UW News

March 3, 2004

Before symptom onset in inherited paralytic disease, levels of growth factor VEGF fall in the spinal cord

UW Health Sciences/UW Medicine

Scientists have discovered that spinal cord levels of a certain growth factor fall in mice just before the onset of symptoms similar to X-linked spinal and bulbar muscular atrophy (also known as SBMA or Kennedy’s disease), a form of motor neuron disease. The research results are published in the March 4 edition of the scientific journal Neuron.

Motor neurons are nerve cells that control muscles. Motor neuron disorders cause irreversible paralysis that often progresses to death. There are no effective treatments or cures for motor neuron diseases. While spinal and bulbar muscular atrophy (SBMA) is rare, its pathology is related to more common degenerative neuromuscular disorders such as Lou Gehrig’s disease (amyotrophic lateral sclerosis), which claimed the life of the famous baseball player, and Huntington’s disease.

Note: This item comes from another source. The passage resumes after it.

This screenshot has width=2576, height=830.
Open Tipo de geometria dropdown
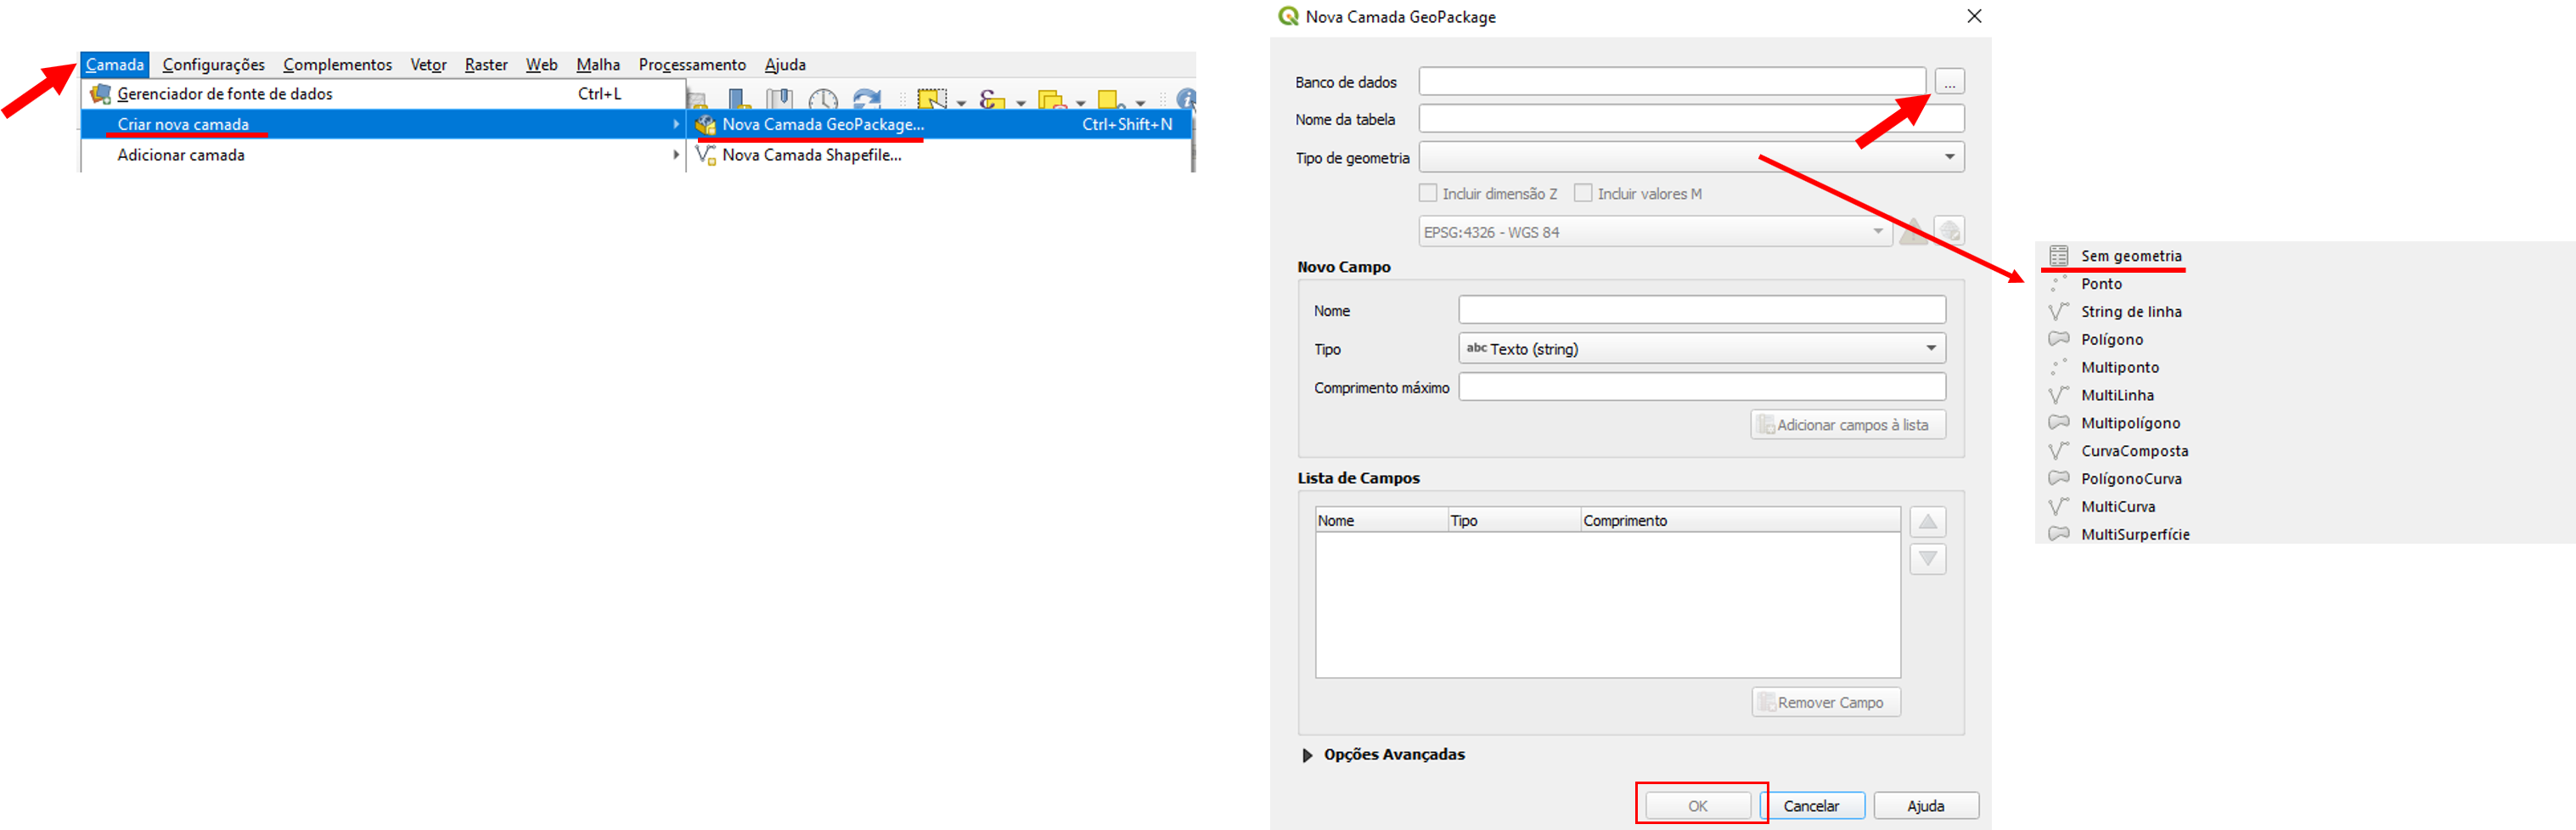point(1691,157)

SBMA and Huntington’s are classified as polyglutamine diseases, which are thought to occur when a mutant protein crumples, clumps together, and damages certain cellular functions. A research team led by Dr. Albert R. La Spada, University of Washington (UW) professor of laboratory medicine, neurology, and medicine in the Division of Medical Genetics, created transgenic mice with a mutation in the gene that directs the formation of androgen receptors. In mid-adulthood, the mice experienced a gradual weakness in their hind legs accompanied by degeneration of motor neurons.

Males are more severely affected by X-linked motor neuron disorders than are female carriers of the mutation, who only occasionally show milder symptoms. Normal androgen receptors bind with male hormones, such as testosterone, and then move into the cell’s nucleus to activate the controls for producing particular chemicals. The researchers found that abnormal androgen receptors interfered with a cell’s ability to produce vascular endothelial growth factor (VEGF). VEGF is important for the general health and survival of motor neurons. VEGF has been shown to rescue motor neuron cells grown in the laboratory.

La Spada said that activating the pathway for the vascular endothelial growth factor may be one of the ways that motor neuron cells protect themselves from damage. Previous studies of Lou Gehrig’s disease also suggest that VEGF plays a role in maintaining the health of motor neurons. It is possible, La Spada added, that many motor neuron disorders might share disruption of VEGF production as part of the underlying mechanism of nerve cell degeneration.

La Spada cautioned that motor neuron disease researchers can’t exclude the role of other factors or genes at this time, and noted that additional work is necessary to see if administering VEGF to affected mice would help prevent or reverse their disease.

However, if increasing the levels of VEGF in the spinal cord could be shown to help guard the nerve cells from harm, this could have therapeutic relevance in the search for treatments for patients with motor neuron disease, La Spada said.

La Spada directs the UW Center for Neurogenetics and Neurotherapeutics. Other researchers on this study were Dr. Lisa Ellerby and Dr. Michelle LaFevre-Bernt of the Buck Institute for Age Research in Novato, Calif., and Drs. Bryce Sopher, Patrick Thomas, Ida Holm, Scott Wilke, Carol Ware, Lee-Way Jin, and Randell Libby, all of the UW.

Grants from the Muscular Dystrophy Association, National Institutes of Health, Huntington’s Disease Society of America, and Hereditary Disease Foundation funded the study. La Spada also is a recipient of a Paul Beeson Faculty Scholar in Aging Research Award from the American Foundation for Aging Research.